Written problem:
Put the lines of the records below into a numbered list, leaving out the blank lines.

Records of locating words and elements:
++++++

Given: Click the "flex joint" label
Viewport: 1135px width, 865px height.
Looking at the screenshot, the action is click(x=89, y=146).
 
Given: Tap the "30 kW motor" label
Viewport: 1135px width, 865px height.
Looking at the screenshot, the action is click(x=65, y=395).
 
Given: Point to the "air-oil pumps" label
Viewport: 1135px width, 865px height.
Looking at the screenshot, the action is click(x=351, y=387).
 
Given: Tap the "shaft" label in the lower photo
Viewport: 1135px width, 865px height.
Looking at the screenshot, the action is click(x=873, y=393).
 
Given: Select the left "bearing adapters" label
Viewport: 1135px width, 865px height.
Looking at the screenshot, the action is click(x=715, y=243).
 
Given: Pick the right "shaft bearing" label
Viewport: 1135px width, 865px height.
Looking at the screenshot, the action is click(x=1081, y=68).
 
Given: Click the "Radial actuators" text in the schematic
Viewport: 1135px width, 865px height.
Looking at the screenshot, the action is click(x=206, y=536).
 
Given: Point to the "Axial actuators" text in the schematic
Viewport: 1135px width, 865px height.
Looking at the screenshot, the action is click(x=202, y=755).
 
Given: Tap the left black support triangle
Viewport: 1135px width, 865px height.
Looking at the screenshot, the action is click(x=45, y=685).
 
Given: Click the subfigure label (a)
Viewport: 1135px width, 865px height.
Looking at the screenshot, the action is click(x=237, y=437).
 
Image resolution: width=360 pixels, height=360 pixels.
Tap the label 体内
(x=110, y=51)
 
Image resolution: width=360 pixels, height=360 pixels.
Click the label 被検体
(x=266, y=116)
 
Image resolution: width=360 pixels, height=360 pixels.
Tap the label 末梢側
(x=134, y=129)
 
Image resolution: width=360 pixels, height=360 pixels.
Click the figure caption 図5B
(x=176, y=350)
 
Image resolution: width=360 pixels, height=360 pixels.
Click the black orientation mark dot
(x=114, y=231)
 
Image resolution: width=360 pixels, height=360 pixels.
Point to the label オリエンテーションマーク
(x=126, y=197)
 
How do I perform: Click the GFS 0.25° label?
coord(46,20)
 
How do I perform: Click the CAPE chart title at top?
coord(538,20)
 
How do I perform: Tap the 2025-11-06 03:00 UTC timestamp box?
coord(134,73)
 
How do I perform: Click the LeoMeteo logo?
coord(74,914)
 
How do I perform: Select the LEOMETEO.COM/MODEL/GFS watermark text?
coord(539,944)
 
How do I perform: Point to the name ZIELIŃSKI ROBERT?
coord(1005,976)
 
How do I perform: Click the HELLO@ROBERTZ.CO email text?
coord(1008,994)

++++++

Reply to the exercise:
1. Given: Click the "flex joint" label
2. Viewport: 1135px width, 865px height.
3. Looking at the screenshot, the action is click(x=89, y=146).
4. Given: Tap the "30 kW motor" label
5. Viewport: 1135px width, 865px height.
6. Looking at the screenshot, the action is click(x=65, y=395).
7. Given: Point to the "air-oil pumps" label
8. Viewport: 1135px width, 865px height.
9. Looking at the screenshot, the action is click(x=351, y=387).
10. Given: Tap the "shaft" label in the lower photo
11. Viewport: 1135px width, 865px height.
12. Looking at the screenshot, the action is click(x=873, y=393).
13. Given: Select the left "bearing adapters" label
14. Viewport: 1135px width, 865px height.
15. Looking at the screenshot, the action is click(x=715, y=243).
16. Given: Pick the right "shaft bearing" label
17. Viewport: 1135px width, 865px height.
18. Looking at the screenshot, the action is click(x=1081, y=68).
19. Given: Click the "Radial actuators" text in the schematic
20. Viewport: 1135px width, 865px height.
21. Looking at the screenshot, the action is click(x=206, y=536).
22. Given: Point to the "Axial actuators" text in the schematic
23. Viewport: 1135px width, 865px height.
24. Looking at the screenshot, the action is click(x=202, y=755).
25. Given: Tap the left black support triangle
26. Viewport: 1135px width, 865px height.
27. Looking at the screenshot, the action is click(x=45, y=685).
28. Given: Click the subfigure label (a)
29. Viewport: 1135px width, 865px height.
30. Looking at the screenshot, the action is click(x=237, y=437).
31. Image resolution: width=360 pixels, height=360 pixels.
32. Tap the label 体内
33. (x=110, y=51)
34. Image resolution: width=360 pixels, height=360 pixels.
35. Click the label 被検体
36. (x=266, y=116)
37. Image resolution: width=360 pixels, height=360 pixels.
38. Tap the label 末梢側
39. (x=134, y=129)
40. Image resolution: width=360 pixels, height=360 pixels.
41. Click the figure caption 図5B
42. (x=176, y=350)
43. Image resolution: width=360 pixels, height=360 pixels.
44. Click the black orientation mark dot
45. (x=114, y=231)
46. Image resolution: width=360 pixels, height=360 pixels.
47. Point to the label オリエンテーションマーク
48. (x=126, y=197)
49. How do I perform: Click the GFS 0.25° label?
50. coord(46,20)
51. How do I perform: Click the CAPE chart title at top?
52. coord(538,20)
53. How do I perform: Tap the 2025-11-06 03:00 UTC timestamp box?
54. coord(134,73)
55. How do I perform: Click the LeoMeteo logo?
56. coord(74,914)
57. How do I perform: Select the LEOMETEO.COM/MODEL/GFS watermark text?
58. coord(539,944)
59. How do I perform: Point to the name ZIELIŃSKI ROBERT?
60. coord(1005,976)
61. How do I perform: Click the HELLO@ROBERTZ.CO email text?
62. coord(1008,994)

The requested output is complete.